### Tarea a realizar
Copia sin cambios el pasaje del texto proporcionado que empieza con "Recuerdo que el" y sigue hasta "tanto me impresionaron.", incluidas ambas partes.

### Texto proporcionado
________________________
Recuerdo que el Nilo era entonces un remanso de silencio y brisa. Las palmeras, a una y otra orilla, refrescaban las lindes del desierto y proyectaban su sombra sobre las míticas arenas. Los barcos, apenas se veían porque circulaban muy poquitos. Entonces las falúas o falucas, esas pequeñas embarcaciones, alargadas y estrechas, bogaban por el río sin que apenas se notara su presencia. Servían para trasladar a los turistas desde los barcos a los diferentes templos. Así conocí el de Luxor, Edfu, Karnac, Kon Ombo… y así, desde el agua del Nilo accedí a aquellos templos, entonces, sin turismo, tranquilos, bellos e imponentes, que tanto me impresionaron.
________________________
### Datos proporcionados

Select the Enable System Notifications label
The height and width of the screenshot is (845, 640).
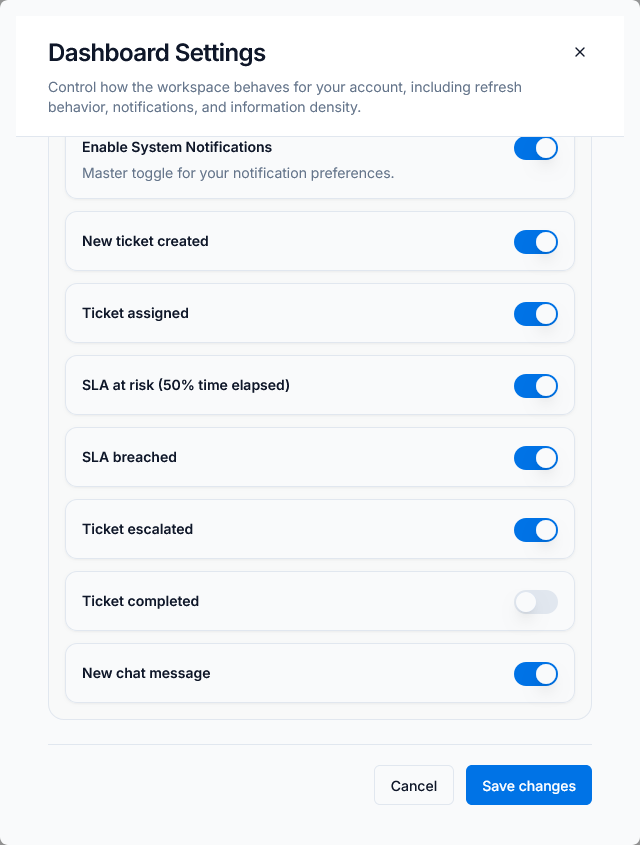tap(176, 147)
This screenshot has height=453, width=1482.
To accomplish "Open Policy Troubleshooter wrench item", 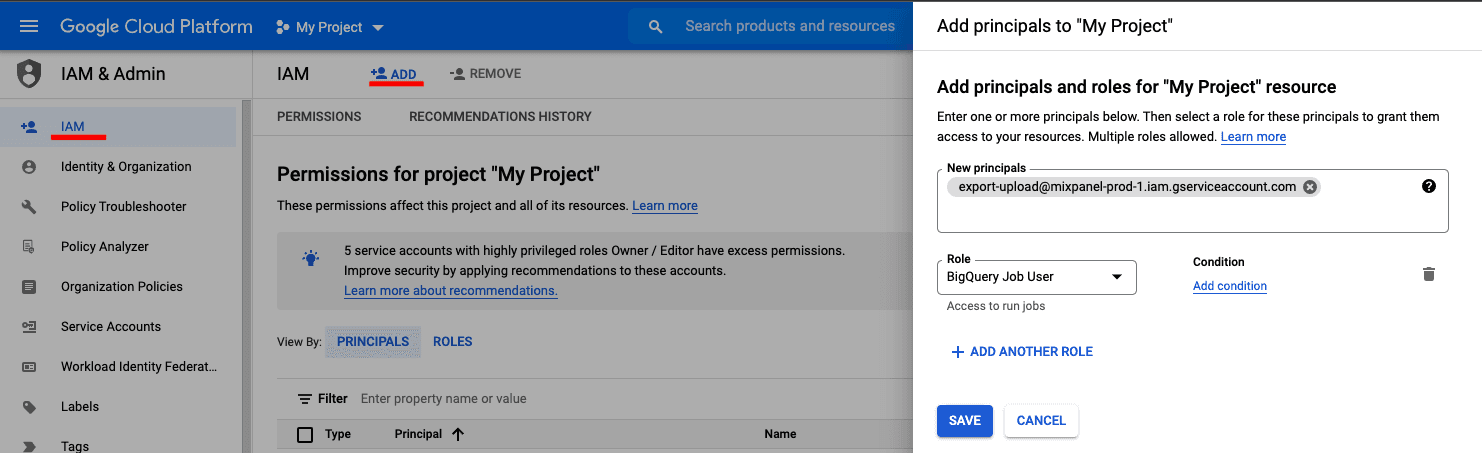I will [x=123, y=207].
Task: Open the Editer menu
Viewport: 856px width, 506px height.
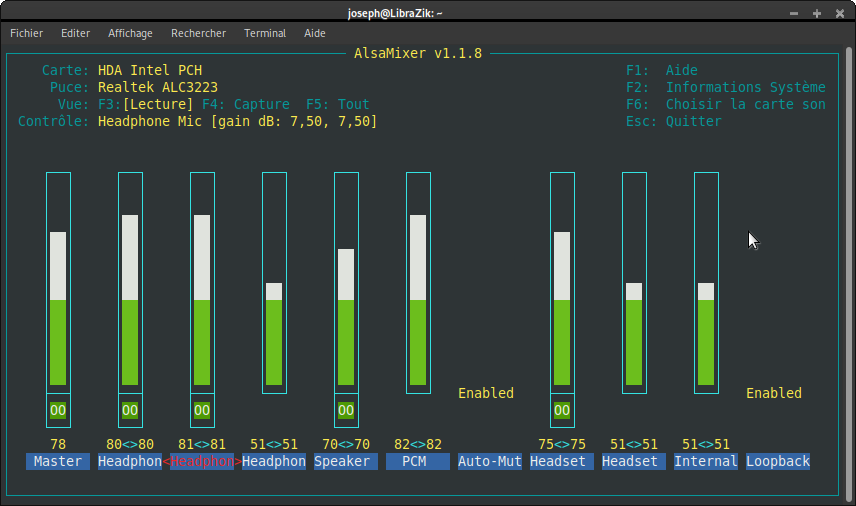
________________________
### Resultado de la tarea
Recuerdo que el Nilo era entonces un remanso de silencio y brisa. Las palmeras, a una y otra orilla, refrescaban las lindes del desierto y proyectaban su sombra sobre las míticas arenas. Los barcos, apenas se veían porque circulaban muy poquitos. Entonces las falúas o falucas, esas pequeñas embarcaciones, alargadas y estrechas, bogaban por el río sin que apenas se notara su presencia. Servían para trasladar a los turistas desde los barcos a los diferentes templos. Así conocí el de Luxor, Edfu, Karnac, Kon Ombo… y así, desde el agua del Nilo accedí a aquellos templos, entonces, sin turismo, tranquilos, bellos e imponentes, que tanto me impresionaron.